## Tasks to carry out
#1 Reproduce word for word the stretch of the Forseti transcript from "ANDREW: Yes, that's" through "can have projects.".
#2 Pick up the Forseti transcript where it ends and keep the conversation going.
[start Excerpt to read]
ANDREW: Adding onto that, so one of the great things about cloud is that it enables us to segment different workloads and different environments, sort of the evolution, if you will, of computing from mainframes, to data centers, to Cloud.

As we move to Cloud, we want to build security in from the ground up, in a way that was difficult to do in a data center, where we can run each different workload in its own environment with its own security settings. But as the number of environments you're managing scales up, you can't scale up people to that.

You would quickly run out of resources. So we need tooling to enable ourselves, enterprises, to run a vast number of different environments without needing 100 security engineers to manage them all. So that's really what it's about-- scaling up each security engineer to be the most valuable, the most productive that they can be for the enterprise.

MELANIE: And so Forseti's tooling includes things like Inventory, Scanner, Enforcer and Notifier, is that right?

ANDREW: Yes, that's correct.

MELANIE: And can you explain a little bit more about what those pieces do?

ANDREW: Sure, Inventory is simply the crawler that says look at all of the resources that are running in your organization. At Google Cloud Platform, we have a resource hierarchy that starts from an organization node, which is everything that belongs to your organization. Underneath that, you can have folders. Inside of those, you can have projects.

And inside of projects, there are running resources, your virtual instances, your VMs, your storage, and everything else. So Forseti takes and crawls from the top down to create a snapshot inventory of everything that's running in your environment and stores that in a Cloud SQL storage currently.

The next bit is the Scanner, which is a set of rules that audit the configuration on all those resources. So it might look at how your identity and access management is configured to look for someone added from outside of your organization that shouldn't be having access to a project, or look at your virtual instances to see if they've got external IP addresses where they shouldn't, or look at your firewall rules.

Any sort of configuration that exists on Cloud, and we're constantly adding additional capabilities to those scanners, so that you can look for all of the common best practices, as well as put in place your own custom requirements for how you expect things to be configured for your enterprise.

Enforcer comes from another internal tool that we had, called GC Enforcer. And its purpose today is to set firewall policy. So if you've got a predefined configuration or set of configurations that you want to push out across all of your different, or a subset of your projects, Enforcer is the way to make sure that those projects all stay in sync with that centrally managed configuration.

And then, Notifier is the component that takes any violations from the Scanners, as well as can be configured to notify on some inventory components as well. But primarily, it's about taking a violation and figuring out who the project owner is and sending a notification saying your configuration is out of sync and please fix it. Again, pushing some of the security down to the individual teams, instead of having security engineers have to manage every environment.
[end Excerpt to read]
[start Information given]
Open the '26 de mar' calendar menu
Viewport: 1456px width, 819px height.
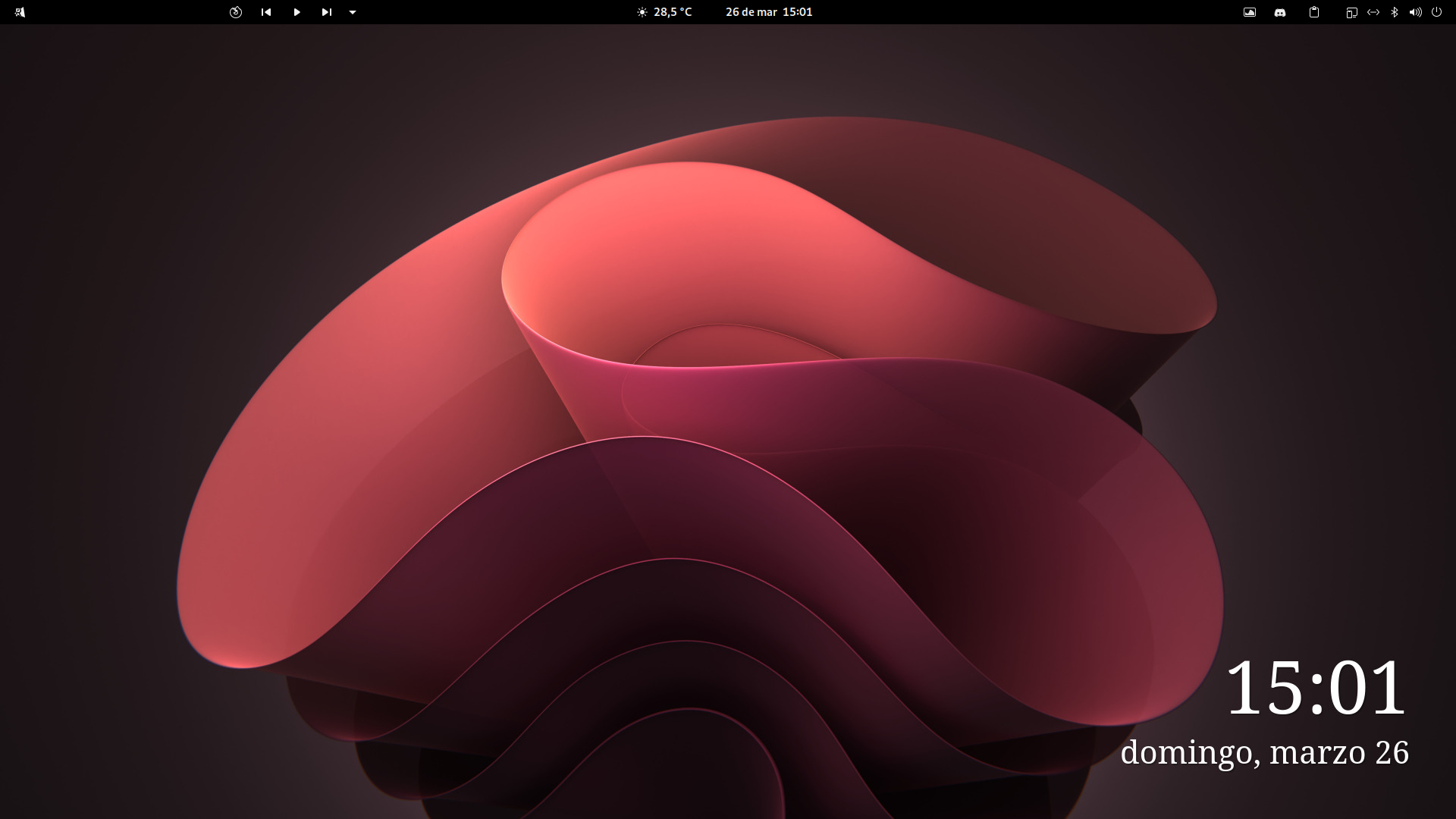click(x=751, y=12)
[end Information given]
[start Information given]
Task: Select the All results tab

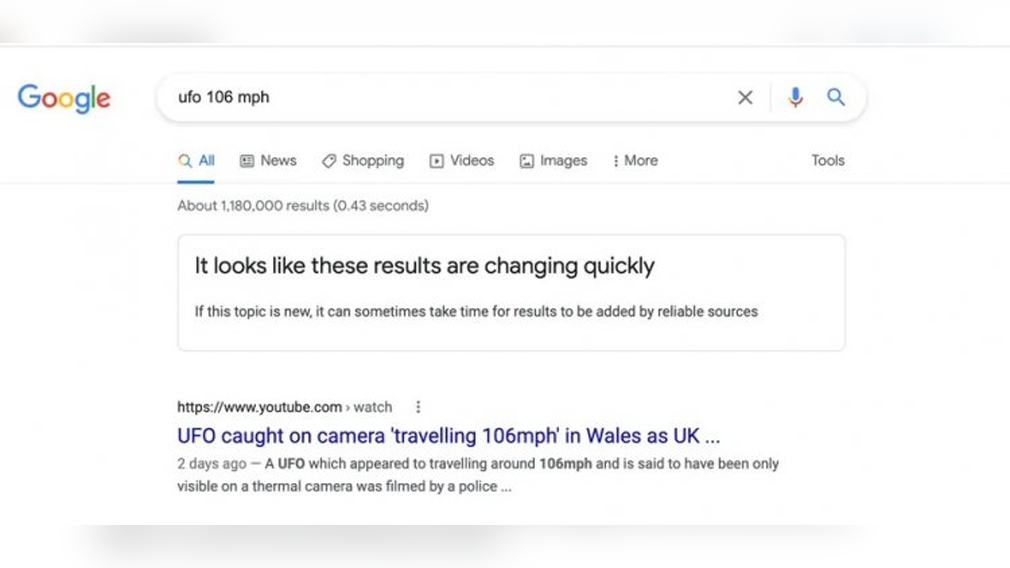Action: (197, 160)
[end Information given]
## Answers per task
#1
ANDREW: Yes, that's correct.

MELANIE: And can you explain a little bit more about what those pieces do?

ANDREW: Sure, Inventory is simply the crawler that says look at all of the resources that are running in your organization. At Google Cloud Platform, we have a resource hierarchy that starts from an organization node, which is everything that belongs to your organization. Underneath that, you can have folders. Inside of those, you can have projects.

#2
MARK: This almost sounds like the phrase-- I'm kind of thinking about as if it was sort of a Terraform, or a deployment manager in Ansible, or something like that, but specifically tailored to security. So you're defining a source of truth of what are the firewall rules, or IM policies, or anything like that, of what it should be, and then it's up to this tool to make sure that that is the truth. Do you feel like that's a good summation?

ANDREW: Yeah, and internally, we work with Terraform and Deployment Manager for different projects for maintaining their specific security. And for some subset of projects, they're great tools for that, because you've defined your configuration as code, as some kind of predefined, this is exactly how this system should be set up.

But as Nenad said, in an agile environment, you also have some projects that are being developed on the fly, or managed by development teams, or smaller squads. And having a fully managed tool isn't always best for them. So having something that can come through and audit the configuration post-deployment, is also really powerful. And being able to do that across all of your projects is really the key to what Forseti brings to the table.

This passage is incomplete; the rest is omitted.